[Records from a data source]
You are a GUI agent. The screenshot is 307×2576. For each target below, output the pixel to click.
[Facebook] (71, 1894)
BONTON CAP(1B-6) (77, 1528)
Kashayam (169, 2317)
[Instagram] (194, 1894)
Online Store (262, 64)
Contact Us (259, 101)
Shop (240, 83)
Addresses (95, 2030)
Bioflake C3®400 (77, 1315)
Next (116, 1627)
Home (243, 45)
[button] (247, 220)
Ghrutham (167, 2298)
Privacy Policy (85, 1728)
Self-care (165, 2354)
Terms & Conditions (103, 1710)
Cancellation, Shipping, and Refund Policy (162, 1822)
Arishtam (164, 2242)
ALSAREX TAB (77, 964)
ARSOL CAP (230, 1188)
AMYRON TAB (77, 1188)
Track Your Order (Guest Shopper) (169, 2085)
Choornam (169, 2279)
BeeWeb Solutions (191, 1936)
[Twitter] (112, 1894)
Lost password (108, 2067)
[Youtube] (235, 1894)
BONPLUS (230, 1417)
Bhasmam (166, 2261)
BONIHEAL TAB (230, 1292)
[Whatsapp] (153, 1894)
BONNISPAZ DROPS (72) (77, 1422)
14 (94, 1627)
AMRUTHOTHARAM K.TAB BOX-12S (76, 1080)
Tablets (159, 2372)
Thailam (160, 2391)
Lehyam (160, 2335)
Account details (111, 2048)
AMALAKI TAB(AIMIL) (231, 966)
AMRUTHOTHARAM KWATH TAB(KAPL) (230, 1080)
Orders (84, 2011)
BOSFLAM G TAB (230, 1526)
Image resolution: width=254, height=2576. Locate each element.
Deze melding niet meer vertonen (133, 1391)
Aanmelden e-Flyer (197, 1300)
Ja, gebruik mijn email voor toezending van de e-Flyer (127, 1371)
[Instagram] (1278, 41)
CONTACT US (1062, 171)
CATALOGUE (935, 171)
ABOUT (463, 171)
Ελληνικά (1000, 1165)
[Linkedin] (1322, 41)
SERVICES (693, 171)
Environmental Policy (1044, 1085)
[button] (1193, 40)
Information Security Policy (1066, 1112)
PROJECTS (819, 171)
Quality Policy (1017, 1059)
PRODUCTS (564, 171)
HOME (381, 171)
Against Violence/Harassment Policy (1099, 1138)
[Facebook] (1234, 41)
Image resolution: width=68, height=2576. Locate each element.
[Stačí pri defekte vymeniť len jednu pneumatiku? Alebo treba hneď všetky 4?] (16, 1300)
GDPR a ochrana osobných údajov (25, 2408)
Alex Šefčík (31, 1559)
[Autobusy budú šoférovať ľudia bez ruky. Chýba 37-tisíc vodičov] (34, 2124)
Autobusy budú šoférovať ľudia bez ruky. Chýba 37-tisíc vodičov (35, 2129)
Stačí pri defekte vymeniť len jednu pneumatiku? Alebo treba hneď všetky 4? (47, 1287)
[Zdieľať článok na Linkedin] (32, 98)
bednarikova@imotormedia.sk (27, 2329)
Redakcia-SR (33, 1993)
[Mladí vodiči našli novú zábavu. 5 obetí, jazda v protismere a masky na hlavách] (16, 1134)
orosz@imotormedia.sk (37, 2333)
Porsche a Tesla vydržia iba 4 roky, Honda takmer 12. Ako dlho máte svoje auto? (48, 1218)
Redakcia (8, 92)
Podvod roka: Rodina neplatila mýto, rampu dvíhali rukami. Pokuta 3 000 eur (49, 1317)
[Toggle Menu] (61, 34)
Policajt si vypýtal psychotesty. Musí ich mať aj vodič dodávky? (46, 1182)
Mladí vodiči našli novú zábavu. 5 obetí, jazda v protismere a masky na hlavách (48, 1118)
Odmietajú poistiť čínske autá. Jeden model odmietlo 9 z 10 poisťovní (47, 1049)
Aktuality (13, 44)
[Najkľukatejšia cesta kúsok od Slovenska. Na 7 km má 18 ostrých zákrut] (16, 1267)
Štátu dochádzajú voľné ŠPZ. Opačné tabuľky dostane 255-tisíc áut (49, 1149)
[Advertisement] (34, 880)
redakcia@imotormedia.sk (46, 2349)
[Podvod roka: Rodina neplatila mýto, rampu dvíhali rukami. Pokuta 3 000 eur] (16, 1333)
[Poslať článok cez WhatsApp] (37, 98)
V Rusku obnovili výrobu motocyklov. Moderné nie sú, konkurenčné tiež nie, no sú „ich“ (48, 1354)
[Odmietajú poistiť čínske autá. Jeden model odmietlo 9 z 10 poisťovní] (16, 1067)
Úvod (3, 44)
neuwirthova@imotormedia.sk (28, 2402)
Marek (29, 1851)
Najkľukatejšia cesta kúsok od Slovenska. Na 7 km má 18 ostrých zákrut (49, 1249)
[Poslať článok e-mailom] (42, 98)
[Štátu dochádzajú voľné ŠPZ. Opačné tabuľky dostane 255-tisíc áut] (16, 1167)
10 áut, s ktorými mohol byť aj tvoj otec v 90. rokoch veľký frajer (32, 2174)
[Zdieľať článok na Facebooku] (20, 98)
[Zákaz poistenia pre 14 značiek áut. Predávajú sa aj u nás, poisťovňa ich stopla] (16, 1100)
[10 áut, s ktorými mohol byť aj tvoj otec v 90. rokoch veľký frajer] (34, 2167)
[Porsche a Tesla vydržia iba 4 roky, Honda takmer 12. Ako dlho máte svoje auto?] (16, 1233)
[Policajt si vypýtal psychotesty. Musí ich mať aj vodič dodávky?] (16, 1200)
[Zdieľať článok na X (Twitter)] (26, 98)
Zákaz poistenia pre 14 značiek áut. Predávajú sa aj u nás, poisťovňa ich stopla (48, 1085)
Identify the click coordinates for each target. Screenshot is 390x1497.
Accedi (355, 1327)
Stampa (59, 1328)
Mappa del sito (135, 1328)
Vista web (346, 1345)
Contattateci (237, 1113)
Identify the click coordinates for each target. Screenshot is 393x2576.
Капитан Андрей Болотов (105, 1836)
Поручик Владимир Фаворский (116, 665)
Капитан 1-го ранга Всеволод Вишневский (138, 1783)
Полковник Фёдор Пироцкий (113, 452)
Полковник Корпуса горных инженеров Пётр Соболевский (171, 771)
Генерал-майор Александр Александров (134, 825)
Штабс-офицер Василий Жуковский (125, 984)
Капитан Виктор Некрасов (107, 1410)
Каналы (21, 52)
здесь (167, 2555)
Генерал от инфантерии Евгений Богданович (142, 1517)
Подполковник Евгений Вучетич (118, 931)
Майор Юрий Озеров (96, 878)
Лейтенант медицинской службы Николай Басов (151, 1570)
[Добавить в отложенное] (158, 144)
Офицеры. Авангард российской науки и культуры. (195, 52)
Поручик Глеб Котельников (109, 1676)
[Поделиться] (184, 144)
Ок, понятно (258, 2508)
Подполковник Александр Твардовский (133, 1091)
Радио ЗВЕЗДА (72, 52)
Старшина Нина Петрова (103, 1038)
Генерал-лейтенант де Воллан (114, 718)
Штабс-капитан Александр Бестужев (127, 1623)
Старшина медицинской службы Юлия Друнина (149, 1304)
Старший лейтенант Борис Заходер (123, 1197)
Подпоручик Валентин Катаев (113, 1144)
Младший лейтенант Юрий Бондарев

* PROBLEM DESCRIPTION
Word for word, extract all the records.

* FINAL ANSWER
You are a GUI agent. The screenshot is 307×2576. For each target below, output the pixel to click.
[Facebook] (71, 1894)
BONTON CAP(1B-6) (77, 1528)
Kashayam (169, 2317)
[Instagram] (194, 1894)
Online Store (262, 64)
Contact Us (259, 101)
Shop (240, 83)
Addresses (95, 2030)
Bioflake C3®400 (77, 1315)
Next (116, 1627)
Home (243, 45)
[button] (247, 220)
Ghrutham (167, 2298)
Privacy Policy (85, 1728)
Self-care (165, 2354)
Terms & Conditions (103, 1710)
Cancellation, Shipping, and Refund Policy (162, 1822)
Arishtam (164, 2242)
ALSAREX TAB (77, 964)
ARSOL CAP (230, 1188)
AMYRON TAB (77, 1188)
Track Your Order (Guest Shopper) (169, 2085)
Choornam (169, 2279)
BeeWeb Solutions (191, 1936)
[Twitter] (112, 1894)
Lost password (108, 2067)
[Youtube] (235, 1894)
BONPLUS (230, 1417)
Bhasmam (166, 2261)
BONIHEAL TAB (230, 1292)
[Whatsapp] (153, 1894)
BONNISPAZ DROPS (72) (77, 1422)
14 (94, 1627)
AMRUTHOTHARAM K.TAB BOX-12S (76, 1080)
Tablets (159, 2372)
Thailam (160, 2391)
Lehyam (160, 2335)
Account details (111, 2048)
AMALAKI TAB(AIMIL) (231, 966)
AMRUTHOTHARAM KWATH TAB(KAPL) (230, 1080)
Orders (84, 2011)
BOSFLAM G TAB (230, 1526)
Image resolution: width=254, height=2576. Locate each element.
Deze melding niet meer vertonen (133, 1391)
Aanmelden e-Flyer (197, 1300)
Ja, gebruik mijn email voor toezending van de e-Flyer (127, 1371)
[Instagram] (1278, 41)
CONTACT US (1062, 171)
CATALOGUE (935, 171)
ABOUT (463, 171)
Ελληνικά (1000, 1165)
[Linkedin] (1322, 41)
SERVICES (693, 171)
Environmental Policy (1044, 1085)
[button] (1193, 40)
Information Security Policy (1066, 1112)
PROJECTS (819, 171)
Quality Policy (1017, 1059)
PRODUCTS (564, 171)
HOME (381, 171)
Against Violence/Harassment Policy (1099, 1138)
[Facebook] (1234, 41)
Image resolution: width=68, height=2576. Locate each element.
[Stačí pri defekte vymeniť len jednu pneumatiku? Alebo treba hneď všetky 4?] (16, 1300)
GDPR a ochrana osobných údajov (25, 2408)
Alex Šefčík (31, 1559)
[Autobusy budú šoférovať ľudia bez ruky. Chýba 37-tisíc vodičov] (34, 2124)
Autobusy budú šoférovať ľudia bez ruky. Chýba 37-tisíc vodičov (35, 2129)
Stačí pri defekte vymeniť len jednu pneumatiku? Alebo treba hneď všetky 4? (47, 1287)
[Zdieľať článok na Linkedin] (32, 98)
bednarikova@imotormedia.sk (27, 2329)
Redakcia-SR (33, 1993)
[Mladí vodiči našli novú zábavu. 5 obetí, jazda v protismere a masky na hlavách] (16, 1134)
orosz@imotormedia.sk (37, 2333)
Porsche a Tesla vydržia iba 4 roky, Honda takmer 12. Ako dlho máte svoje auto? (48, 1218)
Redakcia (8, 92)
Podvod roka: Rodina neplatila mýto, rampu dvíhali rukami. Pokuta 3 000 eur (49, 1317)
[Toggle Menu] (61, 34)
Policajt si vypýtal psychotesty. Musí ich mať aj vodič dodávky? (46, 1182)
Mladí vodiči našli novú zábavu. 5 obetí, jazda v protismere a masky na hlavách (48, 1118)
Odmietajú poistiť čínske autá. Jeden model odmietlo 9 z 10 poisťovní (47, 1049)
Aktuality (13, 44)
[Najkľukatejšia cesta kúsok od Slovenska. Na 7 km má 18 ostrých zákrut] (16, 1267)
Štátu dochádzajú voľné ŠPZ. Opačné tabuľky dostane 255-tisíc áut (49, 1149)
[Advertisement] (34, 880)
redakcia@imotormedia.sk (46, 2349)
[Podvod roka: Rodina neplatila mýto, rampu dvíhali rukami. Pokuta 3 000 eur] (16, 1333)
[Poslať článok cez WhatsApp] (37, 98)
V Rusku obnovili výrobu motocyklov. Moderné nie sú, konkurenčné tiež nie, no sú „ich“ (48, 1354)
[Odmietajú poistiť čínske autá. Jeden model odmietlo 9 z 10 poisťovní] (16, 1067)
Úvod (3, 44)
neuwirthova@imotormedia.sk (28, 2402)
Marek (29, 1851)
Najkľukatejšia cesta kúsok od Slovenska. Na 7 km má 18 ostrých zákrut (49, 1249)
[Poslať článok e-mailom] (42, 98)
[Štátu dochádzajú voľné ŠPZ. Opačné tabuľky dostane 255-tisíc áut] (16, 1167)
10 áut, s ktorými mohol byť aj tvoj otec v 90. rokoch veľký frajer (32, 2174)
[Zdieľať článok na Facebooku] (20, 98)
[Zákaz poistenia pre 14 značiek áut. Predávajú sa aj u nás, poisťovňa ich stopla] (16, 1100)
[10 áut, s ktorými mohol byť aj tvoj otec v 90. rokoch veľký frajer] (34, 2167)
[Porsche a Tesla vydržia iba 4 roky, Honda takmer 12. Ako dlho máte svoje auto?] (16, 1233)
[Policajt si vypýtal psychotesty. Musí ich mať aj vodič dodávky?] (16, 1200)
[Zdieľať článok na X (Twitter)] (26, 98)
Zákaz poistenia pre 14 značiek áut. Predávajú sa aj u nás, poisťovňa ich stopla (48, 1085)
Identify the click coordinates for each target. Screenshot is 390x1497.
Accedi (355, 1327)
Stampa (59, 1328)
Mappa del sito (135, 1328)
Vista web (346, 1345)
Contattateci (237, 1113)
Identify the click coordinates for each target. Screenshot is 393x2576.
Капитан Андрей Болотов (105, 1836)
Поручик Владимир Фаворский (116, 665)
Капитан 1-го ранга Всеволод Вишневский (138, 1783)
Полковник Фёдор Пироцкий (113, 452)
Полковник Корпуса горных инженеров Пётр Соболевский (171, 771)
Генерал-майор Александр Александров (134, 825)
Штабс-офицер Василий Жуковский (125, 984)
Капитан Виктор Некрасов (107, 1410)
Каналы (21, 52)
здесь (167, 2555)
Генерал от инфантерии Евгений Богданович (142, 1517)
Подполковник Евгений Вучетич (118, 931)
Майор Юрий Озеров (96, 878)
Лейтенант медицинской службы Николай Басов (151, 1570)
[Добавить в отложенное] (158, 144)
Офицеры. Авангард российской науки и культуры. (195, 52)
Поручик Глеб Котельников (109, 1676)
[Поделиться] (184, 144)
Ок, понятно (258, 2508)
Подполковник Александр Твардовский (133, 1091)
Радио ЗВЕЗДА (72, 52)
Старшина Нина Петрова (103, 1038)
Генерал-лейтенант де Воллан (114, 718)
Штабс-капитан Александр Бестужев (127, 1623)
Старшина медицинской службы Юлия Друнина (149, 1304)
Старший лейтенант Борис Заходер (123, 1197)
Подпоручик Валентин Катаев (113, 1144)
Младший лейтенант Юрий Бондарев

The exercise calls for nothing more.